As the year continues, Republican officials just keep stooping lower and lower. Using the time meant to be “devoted to county issues,” local Republican officials in Florida attempted to shame and mock a journalist by creating a resolution in her name. The journalist, identified as Isadora Rangel, wrote opinion columns for Florida Today, often criticizing Brevard County officials. As the lone opinion columnist of the paper, she called out numerous members of the commission for that body’s handling of federal funds and often xenophobic resolutions.
According to The Washington Post, when Rangel left Florida Today for her new job at the Miami Herald last week, Brevard County commissioners—all Republican—used their power to create a sarcastic resolution that targeted her writing and immigrant background under the guise of “honoring” her work.
“Whereas because of her eloquent prose the circulation of Florida Today dropped only 16 percent during her tenure,” Commissioner John Tobia said at Tuesday’s commission meeting. “Whereas her dedication to Brevard is exemplified by her accepting a position with the Miami Herald a mere three years after coming here,” he continued. “And whereas her liberal views will be sorely missed by the Brevard Democrats alike …”
Another commissioner, Bryan Lober, also chimed in proposing the following amendment: “Whereas throughout her employment with Florida Today, Ms. Rangel never once let the fact that she’s forbidden from voting in this county deter her from commenting on … politics and criticizing numerous elected officials.” After making the suggestion, he confirmed with his colleagues whether they were okay with the language used, which they were.

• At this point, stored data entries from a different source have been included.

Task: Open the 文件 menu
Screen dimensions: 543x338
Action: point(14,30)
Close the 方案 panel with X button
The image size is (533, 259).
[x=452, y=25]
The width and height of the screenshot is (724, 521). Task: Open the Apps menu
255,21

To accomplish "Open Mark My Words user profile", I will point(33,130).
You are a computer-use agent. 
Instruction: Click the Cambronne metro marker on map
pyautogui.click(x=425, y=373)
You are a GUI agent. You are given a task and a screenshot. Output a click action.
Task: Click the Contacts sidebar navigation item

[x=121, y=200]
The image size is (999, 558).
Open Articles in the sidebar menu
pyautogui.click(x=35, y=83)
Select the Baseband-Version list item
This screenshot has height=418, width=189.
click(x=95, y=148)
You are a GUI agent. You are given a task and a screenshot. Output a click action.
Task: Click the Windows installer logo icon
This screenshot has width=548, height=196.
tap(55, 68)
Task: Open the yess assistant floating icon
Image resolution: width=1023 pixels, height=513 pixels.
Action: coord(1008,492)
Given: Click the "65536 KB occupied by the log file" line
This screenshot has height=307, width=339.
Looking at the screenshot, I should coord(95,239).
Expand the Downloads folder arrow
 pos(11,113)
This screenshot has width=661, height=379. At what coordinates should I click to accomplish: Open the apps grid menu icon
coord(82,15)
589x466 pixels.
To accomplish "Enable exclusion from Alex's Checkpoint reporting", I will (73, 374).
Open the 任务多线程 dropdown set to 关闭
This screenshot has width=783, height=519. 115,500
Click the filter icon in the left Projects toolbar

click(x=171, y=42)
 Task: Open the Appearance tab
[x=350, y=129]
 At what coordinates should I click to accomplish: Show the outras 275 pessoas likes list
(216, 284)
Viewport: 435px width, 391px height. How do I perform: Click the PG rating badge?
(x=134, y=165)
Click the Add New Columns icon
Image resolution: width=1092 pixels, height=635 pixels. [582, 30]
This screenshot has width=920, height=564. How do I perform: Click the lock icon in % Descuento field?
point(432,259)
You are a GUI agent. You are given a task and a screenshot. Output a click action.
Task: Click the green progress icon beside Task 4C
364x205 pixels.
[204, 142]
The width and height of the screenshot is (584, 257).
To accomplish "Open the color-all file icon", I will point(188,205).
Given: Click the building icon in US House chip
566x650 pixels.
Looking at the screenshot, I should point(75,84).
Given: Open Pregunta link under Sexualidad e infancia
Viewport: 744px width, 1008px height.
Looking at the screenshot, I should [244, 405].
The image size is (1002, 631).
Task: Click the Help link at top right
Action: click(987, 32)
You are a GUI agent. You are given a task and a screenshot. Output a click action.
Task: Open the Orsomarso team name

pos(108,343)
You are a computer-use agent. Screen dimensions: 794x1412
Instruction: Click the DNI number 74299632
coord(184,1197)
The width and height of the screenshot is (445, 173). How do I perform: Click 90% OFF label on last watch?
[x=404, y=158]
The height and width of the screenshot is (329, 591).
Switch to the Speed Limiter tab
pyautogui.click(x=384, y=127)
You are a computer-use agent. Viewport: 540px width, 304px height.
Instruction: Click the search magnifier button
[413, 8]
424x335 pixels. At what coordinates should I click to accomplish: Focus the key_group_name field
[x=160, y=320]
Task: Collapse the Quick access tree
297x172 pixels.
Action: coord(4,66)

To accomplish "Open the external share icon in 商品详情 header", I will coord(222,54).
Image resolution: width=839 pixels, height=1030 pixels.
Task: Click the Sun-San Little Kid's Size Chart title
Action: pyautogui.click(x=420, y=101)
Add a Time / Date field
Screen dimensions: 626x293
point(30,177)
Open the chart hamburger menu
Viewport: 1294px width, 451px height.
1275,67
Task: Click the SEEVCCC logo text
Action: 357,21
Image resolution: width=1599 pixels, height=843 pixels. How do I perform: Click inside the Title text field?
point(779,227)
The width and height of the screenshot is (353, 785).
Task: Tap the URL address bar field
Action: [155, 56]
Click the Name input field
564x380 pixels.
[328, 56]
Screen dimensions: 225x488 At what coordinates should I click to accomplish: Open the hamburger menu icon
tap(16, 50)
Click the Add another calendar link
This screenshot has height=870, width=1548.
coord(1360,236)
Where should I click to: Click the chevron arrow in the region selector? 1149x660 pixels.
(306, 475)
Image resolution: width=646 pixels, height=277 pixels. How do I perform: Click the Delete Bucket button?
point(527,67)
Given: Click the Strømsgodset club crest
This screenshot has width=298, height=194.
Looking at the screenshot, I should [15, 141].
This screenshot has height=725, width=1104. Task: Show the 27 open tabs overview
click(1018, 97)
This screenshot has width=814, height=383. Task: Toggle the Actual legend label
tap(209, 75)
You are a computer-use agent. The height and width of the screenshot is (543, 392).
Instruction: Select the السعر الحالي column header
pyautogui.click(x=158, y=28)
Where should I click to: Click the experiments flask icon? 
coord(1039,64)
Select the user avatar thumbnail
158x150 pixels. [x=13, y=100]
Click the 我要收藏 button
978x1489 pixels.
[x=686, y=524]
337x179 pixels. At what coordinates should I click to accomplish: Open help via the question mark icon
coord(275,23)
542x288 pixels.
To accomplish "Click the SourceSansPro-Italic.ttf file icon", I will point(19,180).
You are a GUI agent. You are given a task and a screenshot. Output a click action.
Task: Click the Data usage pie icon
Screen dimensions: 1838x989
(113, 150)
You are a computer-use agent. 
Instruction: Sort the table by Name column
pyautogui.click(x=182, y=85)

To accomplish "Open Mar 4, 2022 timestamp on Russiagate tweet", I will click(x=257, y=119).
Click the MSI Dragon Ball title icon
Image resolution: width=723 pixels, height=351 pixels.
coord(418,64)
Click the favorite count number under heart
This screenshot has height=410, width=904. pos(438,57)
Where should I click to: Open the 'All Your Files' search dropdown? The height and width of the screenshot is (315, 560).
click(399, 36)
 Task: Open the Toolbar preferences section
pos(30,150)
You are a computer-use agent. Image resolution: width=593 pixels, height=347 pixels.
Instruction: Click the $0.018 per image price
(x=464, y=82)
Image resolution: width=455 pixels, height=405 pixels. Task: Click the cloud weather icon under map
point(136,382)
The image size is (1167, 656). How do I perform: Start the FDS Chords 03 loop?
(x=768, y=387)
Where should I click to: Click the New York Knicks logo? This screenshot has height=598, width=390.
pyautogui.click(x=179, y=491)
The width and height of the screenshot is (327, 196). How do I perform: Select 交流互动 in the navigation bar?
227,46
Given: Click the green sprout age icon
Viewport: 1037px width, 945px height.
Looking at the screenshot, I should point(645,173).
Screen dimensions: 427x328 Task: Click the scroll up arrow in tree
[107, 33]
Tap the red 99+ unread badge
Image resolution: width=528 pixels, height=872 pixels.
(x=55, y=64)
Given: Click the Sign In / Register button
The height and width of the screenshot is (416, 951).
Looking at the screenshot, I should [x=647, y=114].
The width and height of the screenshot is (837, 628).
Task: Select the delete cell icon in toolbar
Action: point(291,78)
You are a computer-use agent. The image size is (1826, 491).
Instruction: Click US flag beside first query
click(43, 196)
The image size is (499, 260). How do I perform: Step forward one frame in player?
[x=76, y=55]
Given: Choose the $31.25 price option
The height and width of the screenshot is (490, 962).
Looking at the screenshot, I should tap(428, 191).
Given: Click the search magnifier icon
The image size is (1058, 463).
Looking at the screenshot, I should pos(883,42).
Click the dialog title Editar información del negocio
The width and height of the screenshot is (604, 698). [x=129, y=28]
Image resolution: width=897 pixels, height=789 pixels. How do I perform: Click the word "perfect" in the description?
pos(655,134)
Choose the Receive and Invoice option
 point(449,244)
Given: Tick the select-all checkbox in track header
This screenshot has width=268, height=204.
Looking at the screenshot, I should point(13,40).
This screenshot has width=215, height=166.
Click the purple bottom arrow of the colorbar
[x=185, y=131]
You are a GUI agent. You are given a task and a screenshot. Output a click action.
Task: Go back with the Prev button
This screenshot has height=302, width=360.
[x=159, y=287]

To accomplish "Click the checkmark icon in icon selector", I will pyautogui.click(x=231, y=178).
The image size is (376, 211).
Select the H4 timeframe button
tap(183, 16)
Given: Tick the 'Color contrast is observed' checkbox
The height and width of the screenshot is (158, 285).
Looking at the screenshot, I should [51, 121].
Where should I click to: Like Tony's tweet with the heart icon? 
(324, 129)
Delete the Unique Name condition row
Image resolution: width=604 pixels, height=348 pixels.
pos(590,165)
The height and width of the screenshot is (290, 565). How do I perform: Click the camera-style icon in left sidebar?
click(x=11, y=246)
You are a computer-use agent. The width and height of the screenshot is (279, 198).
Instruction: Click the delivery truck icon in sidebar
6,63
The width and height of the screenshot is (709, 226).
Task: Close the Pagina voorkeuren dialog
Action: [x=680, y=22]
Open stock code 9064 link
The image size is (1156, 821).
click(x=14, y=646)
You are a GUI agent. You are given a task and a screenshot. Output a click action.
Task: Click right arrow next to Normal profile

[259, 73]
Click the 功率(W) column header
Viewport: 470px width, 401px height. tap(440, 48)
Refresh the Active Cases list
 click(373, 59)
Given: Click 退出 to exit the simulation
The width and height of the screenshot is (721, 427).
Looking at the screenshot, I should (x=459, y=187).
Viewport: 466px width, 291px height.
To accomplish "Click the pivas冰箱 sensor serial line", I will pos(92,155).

The “Resolution honoring Florida Today Reporter Isadora Rangel” passed 5-0. News of it spread when someone emailed Rangel a video recording of the meeting. In response to the recording, Rangel told the Post that it wasn’t her job to befriend local officials but to hold them accountable. “With opinion journalists, that’s what you’re supposed to do. And you’re also supposed to congratulate people when they do the right thing.”
Yet, in a petty move to shame Rangel for telling the truth and holding local officials accountable, the board of county commissioners decided to bring up Rangel’s immigrant background of being from Brazil, a classic move Republicans often take to target influential individuals not born in the U.S. Rangel shared she was not surprised the commissioners targeted her identity and noted that the resolution was a way of “telling people to go back where you came from and you can’t say anything about America because you were born in a different country. It says more about them than it says about me.”
During the meeting where the resolution was formulated, Lober even attempted to include language making connections to Brazil’s murder rate. While the amendment was rejected by his colleagues, they still laughed. But that wasn’t all—according to the Post, he brought up Brazil’s crime rate and GDP to argue that the U.S. was better than Rangel’s “home country.”
To make matters worse, before moving on to other topics during the meeting, Tobia and Lober both even offered to pay for framed copies of the resolution.
Of course, when asked about the resolution, Lober had no regrets and defended it. “If she can dish it, she should be able to take it,” he told the Post. Her “job should have been to report the news, not to contort it to fit a recurring, prejudiced agenda.”
While Tobia didn’t comment on Lober’s references to Brazil’s crime and the murder rate, he defended the resolution, claiming it was strictly political and not about “where she was born, her gender, none of that stuff.
“The resolution pretty much speaks for itself,” he said. “We wish her well, but we certainly took a couple of jabs, as she often did in the newspaper.”
While it has been Rangel’s job to hold these officials accountable and to rightfully criticize their actions, it’s ridiculous to see commissioners take time to attempt to do the same in revenge by attacking her identity. “They feel entitled to use that time devoted to county issues for personal issues,” Rangel told the Post. “Is that really what government is about? Is it the job of an elected official to use his official position to go on personal tirades and issue attacks against people?”
But despite their attempts to shame and hurt her, Rangel took the attack as a compliment because it reflected that her work impacted the commissioners.
“You’re trying to insult me, but I actually took it as a compliment in many ways, and I think any columnist would,” she said. She added that she may even frame the resolution.